# VOTRE TÂCHE
**A)** Reproduisez à l'identique la partie de l'extrait sur la suppléance présidentielle, en commençant à « i) Suppléance assurée » et en terminant à « empêché de droit. ».
**B)** Relevez toutes les lignes des entrées qui contiennent le mot « Viewport », en tenant compte des majuscules et des minuscules.

# EXTRAIT DU TEXTE
A la question posée au juge constitutionnel, trois réponses sont possibles.
i) Suppléance assurée par le Président de l’Assemblée nationale, la voie de la sagesse
Ce régime, prévu par l’actuelle Constitution en ses articles 31, 39 à 41, s’applique dans trois cas : la démission, le
décès ou l’empêchement définitif du Président de la République. Si les deux premiers cas ne peuvent souffrir
d’aucune ambiguïté quant à leur signification et sens, l’empêchement définitif n’a, à ce jour, fait l’objet d’aucune
interprétation de la part, ni des textes de la République, ni du juge constitutionnel. Dès lors, doit-on considérer
que le Président de la République est définitivement empêché dès le 3 avril 2024 compte tenu des dispositions
des articles 27 et 103 de la présente Constitution dont la portée est rappelée dans la décision du n°1/C/2024 du
15 février 2024 ? Autrement, la Présidence est vacante de droit car le Président de la République est
définitivement empêché de droit.
A notre avis, le conseil constitutionnel devra avoir une interprétation extensive de l’expression « empêchement
définitif » qui devrait permettre aux dispositions de l’article 39 de la constitution de trouver pleinement
application. En outre, le régime doit s’appliquer dans la mesure où il est strictement encadré par la Constitution.

# DOCUMENTS SOURCES

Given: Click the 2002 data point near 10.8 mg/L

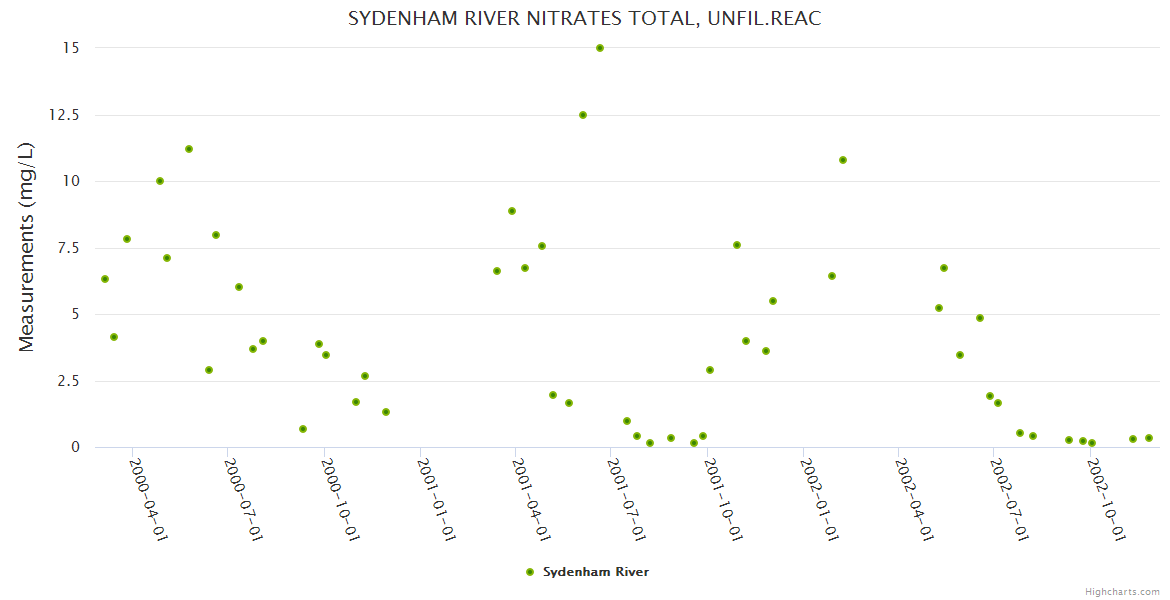Looking at the screenshot, I should (x=843, y=160).
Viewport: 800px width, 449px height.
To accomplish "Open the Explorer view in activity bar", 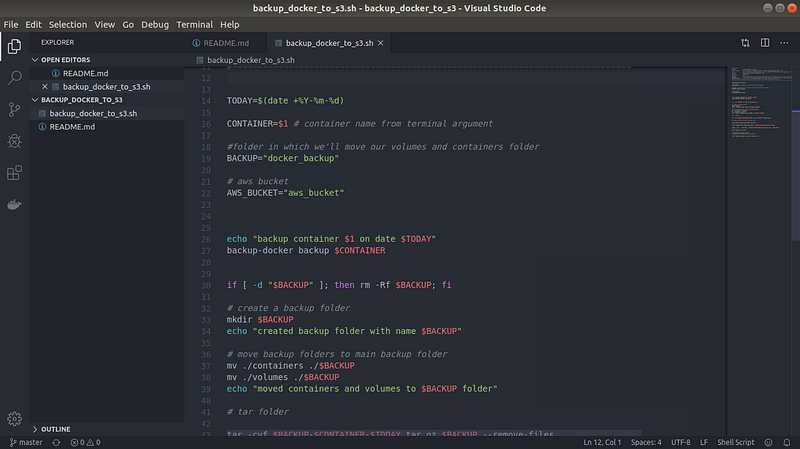I will pos(14,46).
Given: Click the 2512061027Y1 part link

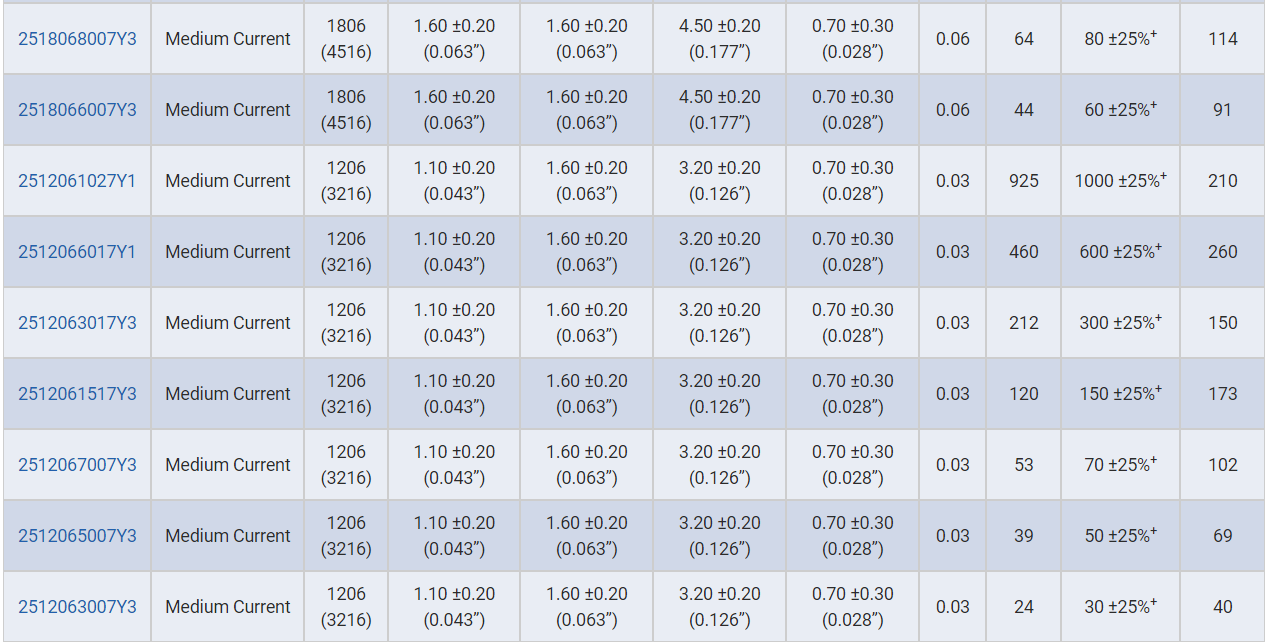Looking at the screenshot, I should tap(77, 181).
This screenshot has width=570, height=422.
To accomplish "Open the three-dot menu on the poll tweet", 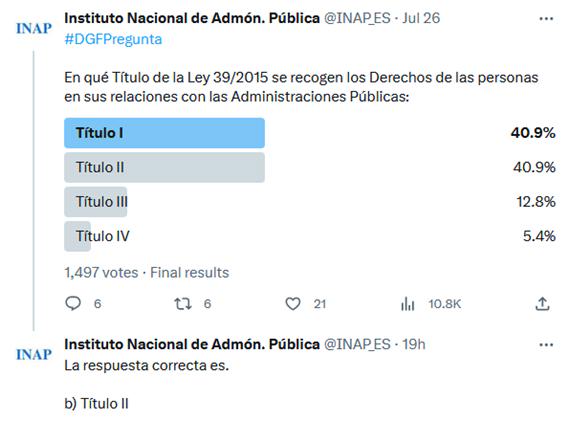I will (546, 19).
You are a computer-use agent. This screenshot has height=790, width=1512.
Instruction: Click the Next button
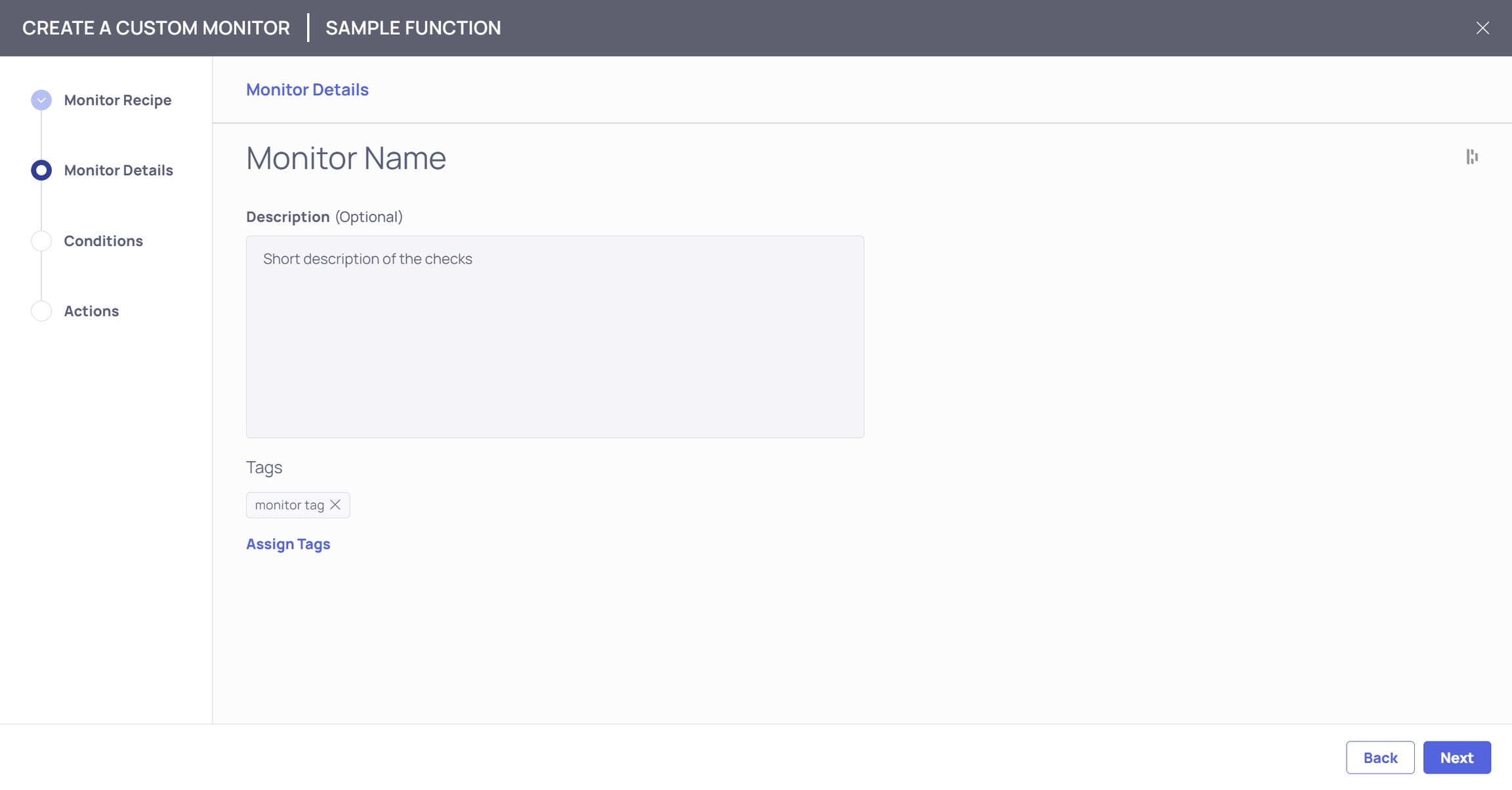pyautogui.click(x=1456, y=757)

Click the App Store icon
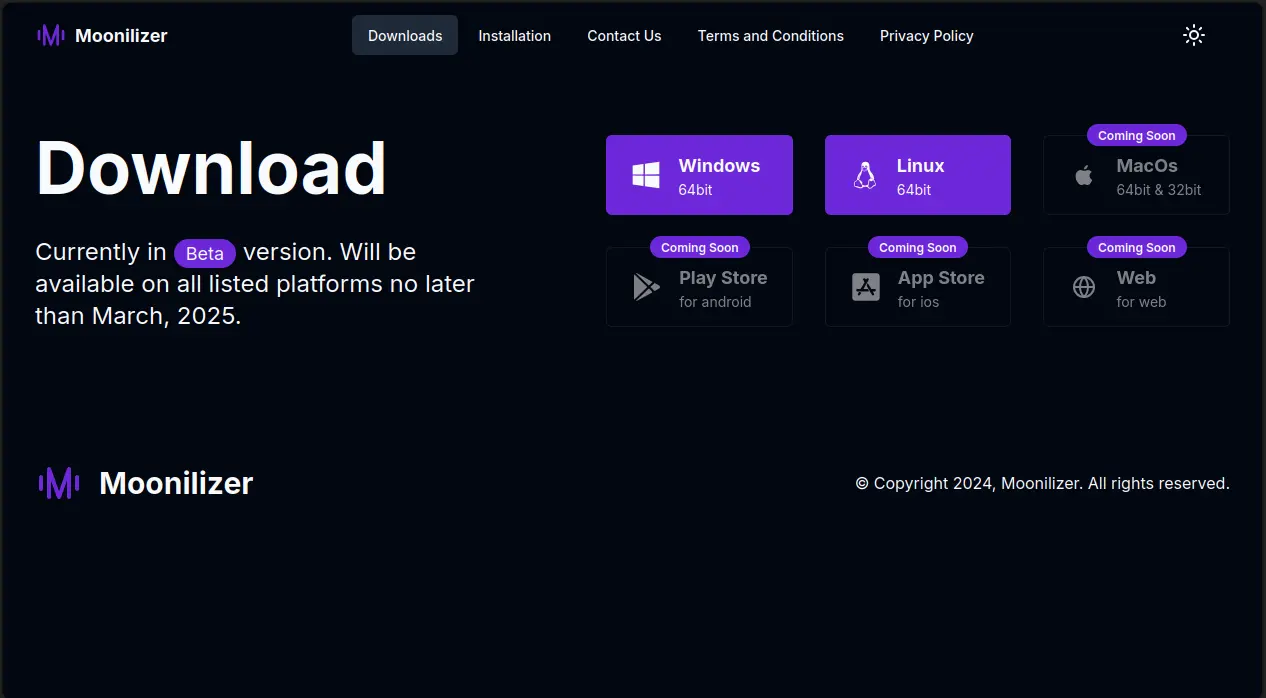click(865, 288)
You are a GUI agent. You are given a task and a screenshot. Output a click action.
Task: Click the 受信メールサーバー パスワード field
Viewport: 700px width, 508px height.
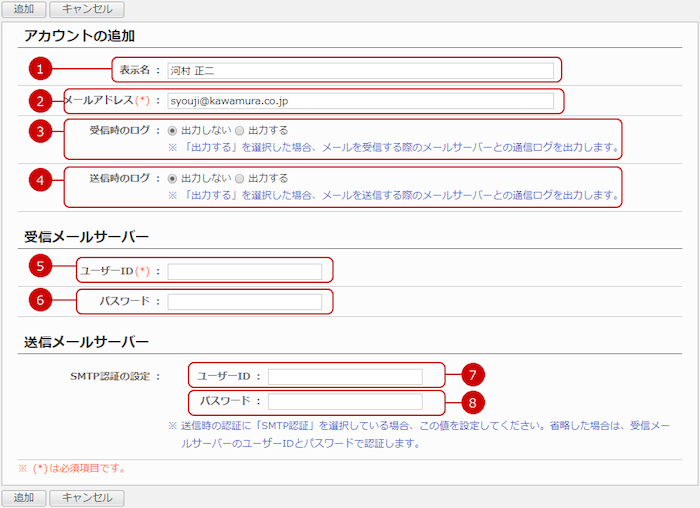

# RÉPONSES ATTENDUES
**A)**
i) Suppléance assurée par le Président de l’Assemblée nationale, la voie de la sagesse
Ce régime, prévu par l’actuelle Constitution en ses articles 31, 39 à 41, s’applique dans trois cas : la démission, le
décès ou l’empêchement définitif du Président de la République. Si les deux premiers cas ne peuvent souffrir
d’aucune ambiguïté quant à leur signification et sens, l’empêchement définitif n’a, à ce jour, fait l’objet d’aucune
interprétation de la part, ni des textes de la République, ni du juge constitutionnel. Dès lors, doit-on considérer
que le Président de la République est définitivement empêché dès le 3 avril 2024 compte tenu des dispositions
des articles 27 et 103 de la présente Constitution dont la portée est rappelée dans la décision du n°1/C/2024 du
15 février 2024 ? Autrement, la Présidence est vacante de droit car le Président de la République est
définitivement empêché de droit.

**B)**
Viewport: 800px width, 449px height.
Viewport: 700px width, 508px height.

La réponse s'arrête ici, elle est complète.